Severe brain injuries can lead to a vegetative or minimally conscious state, in which conscious awareness is disrupted. Severe brain injuries can also lead to locked-in syndrome, a state in which a person is fully conscious but completely unable to respond. Clinical assessment of these disorders is difficult because the measurement of arousal and motor reaction is subjective, and prone to slight variations. Misdiagnosis is not uncommon.
More objective measures of consciousness, such as functional MRI (fMRI), can more accurately detect these slight variations in arousal and consciousness. A recent fMRI study analyzed differences in how well the brain connected one hemisphere to another while in a resting state. The study compared healthy people to those who were diagnosed with a disorder of consciousness.

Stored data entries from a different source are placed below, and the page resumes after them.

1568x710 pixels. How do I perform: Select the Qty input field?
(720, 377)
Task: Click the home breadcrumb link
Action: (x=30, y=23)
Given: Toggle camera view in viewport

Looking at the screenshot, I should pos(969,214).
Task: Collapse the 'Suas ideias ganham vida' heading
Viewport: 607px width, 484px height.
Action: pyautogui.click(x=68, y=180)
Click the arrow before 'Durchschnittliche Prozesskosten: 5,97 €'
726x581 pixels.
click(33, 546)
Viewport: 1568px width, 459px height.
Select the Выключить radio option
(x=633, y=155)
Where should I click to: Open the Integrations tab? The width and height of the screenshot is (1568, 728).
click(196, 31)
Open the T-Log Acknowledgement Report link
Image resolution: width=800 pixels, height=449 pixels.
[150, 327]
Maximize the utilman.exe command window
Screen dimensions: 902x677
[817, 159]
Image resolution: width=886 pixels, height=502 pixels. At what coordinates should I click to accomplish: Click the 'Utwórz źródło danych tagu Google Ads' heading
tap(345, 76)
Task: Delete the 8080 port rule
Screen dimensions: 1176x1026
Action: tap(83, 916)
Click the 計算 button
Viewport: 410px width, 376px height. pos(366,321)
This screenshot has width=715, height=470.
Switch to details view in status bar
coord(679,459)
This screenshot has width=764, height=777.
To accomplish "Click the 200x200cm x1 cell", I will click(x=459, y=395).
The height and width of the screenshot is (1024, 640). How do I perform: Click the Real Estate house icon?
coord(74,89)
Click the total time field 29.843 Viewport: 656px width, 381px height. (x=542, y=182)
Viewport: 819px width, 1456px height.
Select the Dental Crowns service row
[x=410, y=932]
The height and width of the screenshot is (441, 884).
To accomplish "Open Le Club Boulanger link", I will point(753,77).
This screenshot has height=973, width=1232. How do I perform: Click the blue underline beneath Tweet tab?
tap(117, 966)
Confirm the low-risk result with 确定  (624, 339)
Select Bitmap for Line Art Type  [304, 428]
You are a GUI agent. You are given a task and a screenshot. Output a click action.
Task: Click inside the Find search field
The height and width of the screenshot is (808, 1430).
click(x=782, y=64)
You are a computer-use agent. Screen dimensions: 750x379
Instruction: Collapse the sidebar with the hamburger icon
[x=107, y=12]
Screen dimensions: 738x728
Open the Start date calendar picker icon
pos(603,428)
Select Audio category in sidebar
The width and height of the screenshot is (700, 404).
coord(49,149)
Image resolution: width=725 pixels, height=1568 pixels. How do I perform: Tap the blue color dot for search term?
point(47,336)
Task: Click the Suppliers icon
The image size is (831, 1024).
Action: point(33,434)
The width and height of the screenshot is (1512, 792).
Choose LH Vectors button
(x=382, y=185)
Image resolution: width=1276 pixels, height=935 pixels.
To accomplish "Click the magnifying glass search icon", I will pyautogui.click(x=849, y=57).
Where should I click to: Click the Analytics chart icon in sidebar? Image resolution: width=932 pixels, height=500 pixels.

In most cases, lower levels of brain connectivity correlated with lower levels of consciousness. However, three patients showed levels of brain connectivity that were comparable to healthy people. One of these patients had locked-in syndrome, and the other unexpectedly recovered consciousness.
The analysis of brain connectivity at a resting state may therefore be a more accurate tool for both diagnosis and prediction of recovery.
Ovadia-Caro S. Nir Y, Soddu A, et al. Reduction in inter-hemispheric connectivity in disorders of consciousness. PLOS One. (June 2012).